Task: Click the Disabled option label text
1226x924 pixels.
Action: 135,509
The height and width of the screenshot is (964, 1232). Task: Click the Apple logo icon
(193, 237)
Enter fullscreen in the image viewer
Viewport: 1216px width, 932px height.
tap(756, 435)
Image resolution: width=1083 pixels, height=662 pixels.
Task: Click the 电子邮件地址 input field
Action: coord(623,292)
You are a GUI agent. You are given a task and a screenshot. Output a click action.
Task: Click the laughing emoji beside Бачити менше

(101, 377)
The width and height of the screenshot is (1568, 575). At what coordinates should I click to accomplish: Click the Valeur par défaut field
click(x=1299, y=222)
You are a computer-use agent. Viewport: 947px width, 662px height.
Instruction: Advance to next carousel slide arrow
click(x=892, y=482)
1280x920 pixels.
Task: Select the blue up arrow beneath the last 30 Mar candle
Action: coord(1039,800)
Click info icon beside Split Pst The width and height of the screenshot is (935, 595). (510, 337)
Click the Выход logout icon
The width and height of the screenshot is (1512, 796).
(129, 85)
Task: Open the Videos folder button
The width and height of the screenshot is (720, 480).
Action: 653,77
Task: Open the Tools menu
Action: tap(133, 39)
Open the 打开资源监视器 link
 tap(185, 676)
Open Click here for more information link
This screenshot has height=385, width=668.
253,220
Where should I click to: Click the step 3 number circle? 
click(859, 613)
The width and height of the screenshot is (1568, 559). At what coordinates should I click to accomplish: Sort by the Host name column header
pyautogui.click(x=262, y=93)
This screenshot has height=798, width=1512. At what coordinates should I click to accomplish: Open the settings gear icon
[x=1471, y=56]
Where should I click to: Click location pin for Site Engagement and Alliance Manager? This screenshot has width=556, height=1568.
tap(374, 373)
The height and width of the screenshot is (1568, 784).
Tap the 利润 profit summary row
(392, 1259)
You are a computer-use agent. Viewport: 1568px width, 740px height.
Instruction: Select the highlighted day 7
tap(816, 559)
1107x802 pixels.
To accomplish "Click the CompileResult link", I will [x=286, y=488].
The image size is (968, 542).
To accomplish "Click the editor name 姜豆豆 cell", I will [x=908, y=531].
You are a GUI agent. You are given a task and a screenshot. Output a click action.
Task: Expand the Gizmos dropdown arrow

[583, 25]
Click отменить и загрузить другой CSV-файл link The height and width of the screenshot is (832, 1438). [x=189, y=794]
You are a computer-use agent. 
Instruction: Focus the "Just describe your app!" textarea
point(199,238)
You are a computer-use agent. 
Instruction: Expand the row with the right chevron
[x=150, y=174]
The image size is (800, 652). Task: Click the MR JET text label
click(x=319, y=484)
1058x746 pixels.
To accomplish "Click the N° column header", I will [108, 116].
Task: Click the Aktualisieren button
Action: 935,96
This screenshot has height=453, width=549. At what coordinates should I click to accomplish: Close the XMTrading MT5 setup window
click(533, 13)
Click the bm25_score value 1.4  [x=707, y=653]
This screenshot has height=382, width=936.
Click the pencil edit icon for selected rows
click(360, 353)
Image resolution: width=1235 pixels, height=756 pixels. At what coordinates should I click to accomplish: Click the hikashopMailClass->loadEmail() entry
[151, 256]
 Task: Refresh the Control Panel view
——
- Your instructions: Look at the records above. Copy every line where the string "computer" occurs.

- Reply:
You are a computer-use agent. Viewport: 947px width, 662px height.
You are a computer-use agent. Viewport: 1568px width, 740px height.
You are a computer-use agent. 
You are a computer-use agent. 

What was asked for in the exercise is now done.